§ **EXERCISE OBJECTIVE**
Please retype, word for word, the part of the material that opens with the line containing "Viewport: 980px width, 514px" and closes with the line containing "tap(95, 43)", including both of those lines.

Entries pointing to words and elements
↓
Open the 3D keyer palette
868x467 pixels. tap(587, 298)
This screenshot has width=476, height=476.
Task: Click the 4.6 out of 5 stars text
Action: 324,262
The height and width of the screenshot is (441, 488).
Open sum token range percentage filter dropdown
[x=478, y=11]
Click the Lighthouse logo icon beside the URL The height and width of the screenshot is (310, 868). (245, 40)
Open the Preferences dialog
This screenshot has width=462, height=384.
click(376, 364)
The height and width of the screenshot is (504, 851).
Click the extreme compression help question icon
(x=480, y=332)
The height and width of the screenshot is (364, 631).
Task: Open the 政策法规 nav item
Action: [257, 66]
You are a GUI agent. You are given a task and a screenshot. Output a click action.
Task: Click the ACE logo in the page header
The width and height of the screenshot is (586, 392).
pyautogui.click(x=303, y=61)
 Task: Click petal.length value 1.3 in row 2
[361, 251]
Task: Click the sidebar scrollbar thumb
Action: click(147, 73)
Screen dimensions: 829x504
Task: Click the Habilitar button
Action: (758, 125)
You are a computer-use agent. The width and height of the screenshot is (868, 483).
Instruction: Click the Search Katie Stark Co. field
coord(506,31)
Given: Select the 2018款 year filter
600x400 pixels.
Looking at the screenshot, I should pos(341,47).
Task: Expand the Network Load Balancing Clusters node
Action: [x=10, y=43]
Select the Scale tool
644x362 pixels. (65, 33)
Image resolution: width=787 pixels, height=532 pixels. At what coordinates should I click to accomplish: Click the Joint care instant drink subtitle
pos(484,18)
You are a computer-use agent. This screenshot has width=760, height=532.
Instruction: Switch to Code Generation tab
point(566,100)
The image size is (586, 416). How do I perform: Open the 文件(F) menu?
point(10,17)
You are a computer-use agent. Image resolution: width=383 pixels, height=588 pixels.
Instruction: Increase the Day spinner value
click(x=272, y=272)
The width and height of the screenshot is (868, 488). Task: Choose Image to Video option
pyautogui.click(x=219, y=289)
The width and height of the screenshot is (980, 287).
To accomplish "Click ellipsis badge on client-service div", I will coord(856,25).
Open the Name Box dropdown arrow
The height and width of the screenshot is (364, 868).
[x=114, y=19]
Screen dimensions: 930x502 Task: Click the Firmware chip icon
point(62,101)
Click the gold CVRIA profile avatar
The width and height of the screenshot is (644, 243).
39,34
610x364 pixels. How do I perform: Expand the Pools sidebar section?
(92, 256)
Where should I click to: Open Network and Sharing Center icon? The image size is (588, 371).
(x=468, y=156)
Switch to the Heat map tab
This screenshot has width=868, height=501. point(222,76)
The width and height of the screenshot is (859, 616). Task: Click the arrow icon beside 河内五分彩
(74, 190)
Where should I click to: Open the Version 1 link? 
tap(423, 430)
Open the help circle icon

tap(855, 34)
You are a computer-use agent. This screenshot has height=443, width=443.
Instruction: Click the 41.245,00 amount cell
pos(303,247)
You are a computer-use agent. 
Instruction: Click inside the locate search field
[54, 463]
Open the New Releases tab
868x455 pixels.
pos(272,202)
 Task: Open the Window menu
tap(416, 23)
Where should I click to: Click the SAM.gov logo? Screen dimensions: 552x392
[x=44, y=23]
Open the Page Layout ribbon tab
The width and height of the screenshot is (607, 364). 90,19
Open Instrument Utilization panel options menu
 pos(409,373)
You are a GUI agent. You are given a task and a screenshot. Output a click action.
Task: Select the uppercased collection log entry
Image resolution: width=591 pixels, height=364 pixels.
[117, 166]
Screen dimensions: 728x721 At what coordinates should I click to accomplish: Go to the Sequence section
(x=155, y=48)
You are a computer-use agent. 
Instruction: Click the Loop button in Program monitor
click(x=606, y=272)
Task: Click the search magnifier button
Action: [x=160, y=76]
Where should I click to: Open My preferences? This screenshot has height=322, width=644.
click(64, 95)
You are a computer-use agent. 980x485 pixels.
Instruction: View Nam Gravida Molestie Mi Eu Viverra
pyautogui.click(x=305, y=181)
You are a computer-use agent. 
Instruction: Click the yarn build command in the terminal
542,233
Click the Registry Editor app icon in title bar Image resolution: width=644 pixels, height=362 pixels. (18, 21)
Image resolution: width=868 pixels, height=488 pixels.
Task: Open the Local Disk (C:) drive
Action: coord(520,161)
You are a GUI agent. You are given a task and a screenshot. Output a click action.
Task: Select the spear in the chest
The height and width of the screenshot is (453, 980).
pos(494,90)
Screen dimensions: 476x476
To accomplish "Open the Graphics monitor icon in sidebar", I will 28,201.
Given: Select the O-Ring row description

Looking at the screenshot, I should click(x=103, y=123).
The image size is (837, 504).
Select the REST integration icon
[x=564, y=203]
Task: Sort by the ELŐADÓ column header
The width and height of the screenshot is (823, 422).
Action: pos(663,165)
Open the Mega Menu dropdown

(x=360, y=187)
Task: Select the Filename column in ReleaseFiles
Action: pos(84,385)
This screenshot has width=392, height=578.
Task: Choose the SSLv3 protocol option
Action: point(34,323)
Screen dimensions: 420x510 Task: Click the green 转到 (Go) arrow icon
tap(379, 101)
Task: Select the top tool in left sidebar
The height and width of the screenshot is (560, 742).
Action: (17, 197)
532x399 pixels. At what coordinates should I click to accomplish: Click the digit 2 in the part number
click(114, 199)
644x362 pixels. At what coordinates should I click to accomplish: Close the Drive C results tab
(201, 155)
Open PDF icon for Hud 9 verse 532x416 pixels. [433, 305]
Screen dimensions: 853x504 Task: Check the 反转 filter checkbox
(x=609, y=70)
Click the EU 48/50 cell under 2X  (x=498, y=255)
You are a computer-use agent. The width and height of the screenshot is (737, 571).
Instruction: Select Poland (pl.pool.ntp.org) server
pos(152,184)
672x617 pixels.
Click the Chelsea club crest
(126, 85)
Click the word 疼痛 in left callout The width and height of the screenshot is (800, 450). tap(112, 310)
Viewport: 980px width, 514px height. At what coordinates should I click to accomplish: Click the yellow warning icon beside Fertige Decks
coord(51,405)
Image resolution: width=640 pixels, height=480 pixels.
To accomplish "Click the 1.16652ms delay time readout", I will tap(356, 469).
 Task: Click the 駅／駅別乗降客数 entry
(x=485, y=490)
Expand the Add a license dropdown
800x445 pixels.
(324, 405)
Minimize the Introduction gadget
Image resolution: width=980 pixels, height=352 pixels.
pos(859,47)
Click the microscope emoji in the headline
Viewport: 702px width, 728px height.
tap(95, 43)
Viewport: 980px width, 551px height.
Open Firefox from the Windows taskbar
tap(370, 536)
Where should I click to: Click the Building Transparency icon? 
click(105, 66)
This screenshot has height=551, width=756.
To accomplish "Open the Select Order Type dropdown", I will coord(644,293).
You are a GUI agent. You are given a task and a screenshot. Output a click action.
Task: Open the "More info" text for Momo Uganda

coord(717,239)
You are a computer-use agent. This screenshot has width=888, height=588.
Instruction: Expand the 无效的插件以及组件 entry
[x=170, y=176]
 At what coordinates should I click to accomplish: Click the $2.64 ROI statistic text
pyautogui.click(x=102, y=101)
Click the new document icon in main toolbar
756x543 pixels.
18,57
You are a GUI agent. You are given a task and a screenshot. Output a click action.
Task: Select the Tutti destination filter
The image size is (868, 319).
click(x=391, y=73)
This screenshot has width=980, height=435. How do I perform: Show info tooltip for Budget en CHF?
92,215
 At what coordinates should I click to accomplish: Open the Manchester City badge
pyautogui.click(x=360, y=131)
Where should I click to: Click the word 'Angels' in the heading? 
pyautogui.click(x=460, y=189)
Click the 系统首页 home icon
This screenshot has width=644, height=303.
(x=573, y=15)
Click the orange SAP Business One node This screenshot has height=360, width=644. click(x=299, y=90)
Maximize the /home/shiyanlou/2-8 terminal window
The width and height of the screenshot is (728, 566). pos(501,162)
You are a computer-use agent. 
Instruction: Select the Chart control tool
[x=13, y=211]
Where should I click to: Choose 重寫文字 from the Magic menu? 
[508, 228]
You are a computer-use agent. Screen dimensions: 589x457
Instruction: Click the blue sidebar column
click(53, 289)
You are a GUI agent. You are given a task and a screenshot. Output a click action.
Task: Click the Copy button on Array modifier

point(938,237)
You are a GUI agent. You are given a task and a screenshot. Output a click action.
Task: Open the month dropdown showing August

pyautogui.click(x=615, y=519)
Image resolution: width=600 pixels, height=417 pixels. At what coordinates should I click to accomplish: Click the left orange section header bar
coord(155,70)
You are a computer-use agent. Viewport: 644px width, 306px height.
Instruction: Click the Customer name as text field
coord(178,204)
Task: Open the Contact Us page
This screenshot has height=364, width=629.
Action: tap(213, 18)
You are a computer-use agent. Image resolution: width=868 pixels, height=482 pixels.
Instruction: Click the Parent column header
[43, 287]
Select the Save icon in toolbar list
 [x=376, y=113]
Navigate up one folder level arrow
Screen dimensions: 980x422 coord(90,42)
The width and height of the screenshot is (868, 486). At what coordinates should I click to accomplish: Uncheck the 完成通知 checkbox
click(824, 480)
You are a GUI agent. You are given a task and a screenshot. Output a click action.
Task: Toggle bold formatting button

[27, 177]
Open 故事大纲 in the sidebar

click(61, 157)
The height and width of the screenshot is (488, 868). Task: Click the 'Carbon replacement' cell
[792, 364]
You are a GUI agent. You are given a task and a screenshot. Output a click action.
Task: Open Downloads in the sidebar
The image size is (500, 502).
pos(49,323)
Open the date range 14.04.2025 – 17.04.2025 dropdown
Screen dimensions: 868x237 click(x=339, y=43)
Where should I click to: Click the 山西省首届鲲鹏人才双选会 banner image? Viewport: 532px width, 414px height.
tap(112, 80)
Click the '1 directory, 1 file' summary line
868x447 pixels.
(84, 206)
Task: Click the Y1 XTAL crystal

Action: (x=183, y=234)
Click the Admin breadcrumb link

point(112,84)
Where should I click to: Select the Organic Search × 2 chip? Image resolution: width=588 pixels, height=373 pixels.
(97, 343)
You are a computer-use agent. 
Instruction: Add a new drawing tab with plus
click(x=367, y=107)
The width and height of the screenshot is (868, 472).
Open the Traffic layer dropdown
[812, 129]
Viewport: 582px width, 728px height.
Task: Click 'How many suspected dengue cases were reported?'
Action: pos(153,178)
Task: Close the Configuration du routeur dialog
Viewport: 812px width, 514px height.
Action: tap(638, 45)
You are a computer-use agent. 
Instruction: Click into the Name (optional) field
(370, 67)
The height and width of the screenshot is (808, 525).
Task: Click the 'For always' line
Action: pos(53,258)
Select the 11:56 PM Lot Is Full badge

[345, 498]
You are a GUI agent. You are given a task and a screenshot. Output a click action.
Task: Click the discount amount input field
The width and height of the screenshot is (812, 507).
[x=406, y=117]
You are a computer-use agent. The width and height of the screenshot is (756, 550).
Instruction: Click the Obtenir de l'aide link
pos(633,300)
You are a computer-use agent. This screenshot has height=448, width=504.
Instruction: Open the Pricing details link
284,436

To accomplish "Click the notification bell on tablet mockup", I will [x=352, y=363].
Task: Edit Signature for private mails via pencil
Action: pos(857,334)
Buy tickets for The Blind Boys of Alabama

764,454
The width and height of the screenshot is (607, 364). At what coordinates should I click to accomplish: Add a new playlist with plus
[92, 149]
↑
§ **FULL ANSWER**
Viewport: 980px width, 514px height. At what coordinates should I click to accomplish: Click the yellow warning icon beside Fertige Decks
coord(51,405)
Image resolution: width=640 pixels, height=480 pixels.
To accomplish "Click the 1.16652ms delay time readout", I will tap(356, 469).
 Task: Click the 駅／駅別乗降客数 entry
(x=485, y=490)
Expand the Add a license dropdown
800x445 pixels.
(324, 405)
Minimize the Introduction gadget
Image resolution: width=980 pixels, height=352 pixels.
pos(859,47)
Click the microscope emoji in the headline
Viewport: 702px width, 728px height.
tap(95, 43)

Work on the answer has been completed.